The rain cleared up, and the sun came out, so even though we knew the place well, an evening stroll seemed mandatory. It’s an interesting place to wander around: once upon a time a serious inland port with several large basins set above the Severn, it transmogrified into a tourist destination that fell on hard times. The Severn riverside is quite an attraction, and there’s a large public park and so on, immediately next to a sizeable funfair. And even though all the pretty lights were on, and it appeared to be open, we never saw a single person on any of the rides. The place was clearly aimed at day-trippers from the Midlands once upon a time, as most of the eating establishments are tea/ice cream related and shut at 16:30 – proper restaurants are few and far between. Early evening and the place was as quiet as a mouse. Mind you, it wasn’t much different at lunchtime in the rain, come to think of it.
The basins are full of narrowboats and river cruisers; the upper one with the CaRT facilities on the wharf is always busy with boats moving around.
Just across from there are some new-ish flats built around a previously abandoned basin.

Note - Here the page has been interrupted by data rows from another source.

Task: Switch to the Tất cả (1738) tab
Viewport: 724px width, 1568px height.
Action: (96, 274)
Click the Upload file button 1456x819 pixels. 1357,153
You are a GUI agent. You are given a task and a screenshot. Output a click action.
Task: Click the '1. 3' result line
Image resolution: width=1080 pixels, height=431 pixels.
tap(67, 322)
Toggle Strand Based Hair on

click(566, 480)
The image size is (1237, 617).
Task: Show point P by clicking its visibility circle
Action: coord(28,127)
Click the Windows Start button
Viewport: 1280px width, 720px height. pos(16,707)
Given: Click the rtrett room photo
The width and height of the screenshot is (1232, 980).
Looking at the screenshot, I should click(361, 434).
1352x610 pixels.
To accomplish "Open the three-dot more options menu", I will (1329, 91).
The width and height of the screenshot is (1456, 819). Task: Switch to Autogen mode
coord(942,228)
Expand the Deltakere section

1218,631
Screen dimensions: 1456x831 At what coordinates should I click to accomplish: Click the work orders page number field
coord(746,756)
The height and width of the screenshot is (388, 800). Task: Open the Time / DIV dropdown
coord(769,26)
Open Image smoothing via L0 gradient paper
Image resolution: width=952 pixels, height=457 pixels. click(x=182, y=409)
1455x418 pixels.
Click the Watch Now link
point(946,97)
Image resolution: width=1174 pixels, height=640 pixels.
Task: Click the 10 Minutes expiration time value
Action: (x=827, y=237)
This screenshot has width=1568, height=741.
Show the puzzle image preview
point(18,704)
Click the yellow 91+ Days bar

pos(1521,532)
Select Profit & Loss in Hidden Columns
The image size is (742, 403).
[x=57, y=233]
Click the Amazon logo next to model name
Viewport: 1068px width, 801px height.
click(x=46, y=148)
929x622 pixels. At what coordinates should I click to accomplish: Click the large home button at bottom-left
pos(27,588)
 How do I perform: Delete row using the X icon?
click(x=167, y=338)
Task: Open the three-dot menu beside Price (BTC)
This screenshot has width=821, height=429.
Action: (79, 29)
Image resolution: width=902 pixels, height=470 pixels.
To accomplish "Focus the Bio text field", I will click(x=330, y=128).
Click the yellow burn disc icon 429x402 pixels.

They’ve been there for quite a few years now, but not one of the private moorings was occupied. Mind you, a tiny stub pontoon and an anchored buoy at the other end to tie up to isn’t exactly our favourite kind of mooring, particularly when there seem to be a few unoccupied berths in the main basins.
Down on the river, The Tontine – now “luxury” flats – has long been a landmark when heading up river, announcing one’s arrival at Stourport. And our old friend from Gloucester Lock and Tewkesbury Edward Elgar was moored up where we’d been the night before. Good job we moved, then – he’s a bit bigger than us.
Coming up off the river,you have a choice: a large wide-beam lock up to the lower basins, then another up to the upper basins. Or a narrow 2-stage staircase lock to the lower basins, and another up to the upper. The broad locks use way more water, and a rumoured to be seriously hard work, so there’s quite an incentive to use the narrow option if you can. It just looks awful tiny when you try and squeeze a boat in!
And we couldn’t go without a picture of the old BWB HQ at The Wharf, and the famous Clocktower (still telling the correct time).
Pingback: Boring Bits and the Bus to Bewdley | Biggles Goes Boating
The ” previously abandoned basin” was filled in in the 50’s or 60’s and dug out by the developer (Barretts) with a new brige to the main basin constructed. Since the restored basin has been completed they don’t seem to have been able to come to an agreement on how to use it.